ADVERTISEMENT
ADVERTISEMENT

Davidson first-year assistant basketball coach Matt McKillop has already learned one of the golden rules for young assistant coaches.

The head coach is always right - especially when the head coach is your father.

"I've been around him long enough and he's convinced me over the years that he's usually right and I'm wrong," said McKillop, who played four years for his father. "There are times when I have a suggestion, but I rarely disagree."

During any Davidson basketball game there are three McKillops on the bench. The head coach Bob, elder son Matt and his youngest son Brendan, the Wildcats' sophomore point guard.

Basketball is a family affair for the small private school north of Charlotte which became one of Google's top searches in March after the Wildcats sprinted through the NCAA tournament to the Elite Eight.

Their connection has always been basketball, not hunting, fishing or working on cars.

"I don't think my dad has every held a fishing pole," Matt joked. "If it didn't make me a better basketball player, then my dad didn't push me into it."

Almost every dinner conversation - pasta with meatballs and sausage cooked by mom, Cathy, is a family favorite - intertwines with the sport.

"So much of what we do in our lives revolves around basketball in some capacity because friends, family, colleagues, are all involved," the coach said. "In some capacity it dominates the conversation."

The conversations can involve the most recent game, a practice, and opponent, different defenses, something amazing by Stephen Curry or how Brendan has been playing lately.

His role as the reserve point guard increased last week after Curry sprained his left ankle at Furman, did not play in a loss against The Citadel and looked slow in a loss to Butler.
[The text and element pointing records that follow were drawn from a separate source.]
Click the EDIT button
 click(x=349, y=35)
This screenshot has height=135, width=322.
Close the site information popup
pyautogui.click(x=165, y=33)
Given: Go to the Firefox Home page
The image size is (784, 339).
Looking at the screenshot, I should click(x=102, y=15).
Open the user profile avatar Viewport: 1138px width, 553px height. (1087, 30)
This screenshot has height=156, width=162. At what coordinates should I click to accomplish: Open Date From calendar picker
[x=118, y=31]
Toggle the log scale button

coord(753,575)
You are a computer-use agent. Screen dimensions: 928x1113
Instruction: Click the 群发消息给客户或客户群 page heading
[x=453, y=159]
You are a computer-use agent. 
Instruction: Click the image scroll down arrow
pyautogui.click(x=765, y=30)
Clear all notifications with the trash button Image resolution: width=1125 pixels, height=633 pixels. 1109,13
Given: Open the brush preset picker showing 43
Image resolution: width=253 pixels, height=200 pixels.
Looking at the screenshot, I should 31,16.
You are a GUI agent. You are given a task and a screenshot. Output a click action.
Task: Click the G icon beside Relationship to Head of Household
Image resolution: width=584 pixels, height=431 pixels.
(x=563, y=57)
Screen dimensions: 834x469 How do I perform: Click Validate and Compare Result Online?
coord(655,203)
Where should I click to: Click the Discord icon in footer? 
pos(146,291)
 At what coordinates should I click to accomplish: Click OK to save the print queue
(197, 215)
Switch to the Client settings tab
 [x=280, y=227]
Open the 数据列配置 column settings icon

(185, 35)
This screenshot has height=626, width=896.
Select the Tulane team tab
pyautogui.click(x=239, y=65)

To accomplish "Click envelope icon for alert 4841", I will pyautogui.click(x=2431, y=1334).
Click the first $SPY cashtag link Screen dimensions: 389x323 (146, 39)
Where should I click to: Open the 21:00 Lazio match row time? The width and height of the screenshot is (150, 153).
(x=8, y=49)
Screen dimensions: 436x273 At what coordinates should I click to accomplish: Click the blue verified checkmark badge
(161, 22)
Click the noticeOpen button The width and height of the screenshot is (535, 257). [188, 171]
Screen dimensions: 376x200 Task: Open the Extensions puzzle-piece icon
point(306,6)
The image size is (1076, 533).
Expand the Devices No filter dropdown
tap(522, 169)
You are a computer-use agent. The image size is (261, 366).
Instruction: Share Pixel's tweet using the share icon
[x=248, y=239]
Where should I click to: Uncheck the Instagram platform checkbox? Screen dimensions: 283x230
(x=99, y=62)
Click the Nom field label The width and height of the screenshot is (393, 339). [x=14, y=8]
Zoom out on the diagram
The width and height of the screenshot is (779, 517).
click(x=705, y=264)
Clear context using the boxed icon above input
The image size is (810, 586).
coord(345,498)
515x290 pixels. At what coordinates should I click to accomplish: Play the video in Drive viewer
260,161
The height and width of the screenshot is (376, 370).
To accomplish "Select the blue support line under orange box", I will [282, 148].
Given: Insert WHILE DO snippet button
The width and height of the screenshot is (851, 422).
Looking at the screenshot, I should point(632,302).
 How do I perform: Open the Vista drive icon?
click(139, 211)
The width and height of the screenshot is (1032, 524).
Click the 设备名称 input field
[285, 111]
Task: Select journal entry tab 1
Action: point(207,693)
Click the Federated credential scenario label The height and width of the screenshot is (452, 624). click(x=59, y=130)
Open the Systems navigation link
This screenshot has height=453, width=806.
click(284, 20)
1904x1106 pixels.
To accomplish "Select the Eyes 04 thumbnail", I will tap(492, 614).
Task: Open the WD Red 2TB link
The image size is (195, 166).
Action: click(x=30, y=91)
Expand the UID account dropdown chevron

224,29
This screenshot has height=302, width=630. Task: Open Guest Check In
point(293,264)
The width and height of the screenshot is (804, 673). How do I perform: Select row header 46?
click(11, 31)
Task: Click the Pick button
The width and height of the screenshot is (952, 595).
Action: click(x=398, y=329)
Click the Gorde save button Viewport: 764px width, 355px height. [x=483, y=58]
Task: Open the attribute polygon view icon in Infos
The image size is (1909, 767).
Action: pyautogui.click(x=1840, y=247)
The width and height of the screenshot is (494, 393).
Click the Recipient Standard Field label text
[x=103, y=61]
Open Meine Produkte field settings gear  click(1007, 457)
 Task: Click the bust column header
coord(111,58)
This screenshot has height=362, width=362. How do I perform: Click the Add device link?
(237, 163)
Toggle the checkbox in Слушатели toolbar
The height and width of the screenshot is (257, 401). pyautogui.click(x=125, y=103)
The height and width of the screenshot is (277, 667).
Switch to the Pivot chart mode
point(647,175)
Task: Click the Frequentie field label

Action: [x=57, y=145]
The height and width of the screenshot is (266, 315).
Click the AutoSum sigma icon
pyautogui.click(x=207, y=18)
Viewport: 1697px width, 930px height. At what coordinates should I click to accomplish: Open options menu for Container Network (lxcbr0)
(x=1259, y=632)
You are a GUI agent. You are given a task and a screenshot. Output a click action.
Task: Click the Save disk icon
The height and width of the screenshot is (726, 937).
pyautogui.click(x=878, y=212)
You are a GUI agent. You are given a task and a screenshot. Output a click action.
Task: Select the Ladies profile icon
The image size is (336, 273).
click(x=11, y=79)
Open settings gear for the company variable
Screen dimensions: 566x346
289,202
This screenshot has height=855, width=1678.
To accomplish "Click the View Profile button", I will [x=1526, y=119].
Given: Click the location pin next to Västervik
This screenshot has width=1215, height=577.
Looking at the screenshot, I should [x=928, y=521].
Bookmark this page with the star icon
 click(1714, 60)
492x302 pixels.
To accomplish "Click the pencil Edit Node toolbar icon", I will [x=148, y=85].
The youngest McKillop was averaging 5.4 points per game heading into Wednesday night's 70-49 win over UNC Greensboro.

"His biggest shortcoming coming into the year was experience," the head coach said. "He didn't get much playing time as a freshman and was not able to get that during his first year.

"He got that this year through November and December and the more he plays the better he gets."

The more Matt coaches, the wiser he gets.

"He has that wonderful ability to see things as a player and coach," the head coach said. "He can give you the mindset of a player but also see it as a coach.

"The older we get, sometimes we lose sight of what the players are thinking."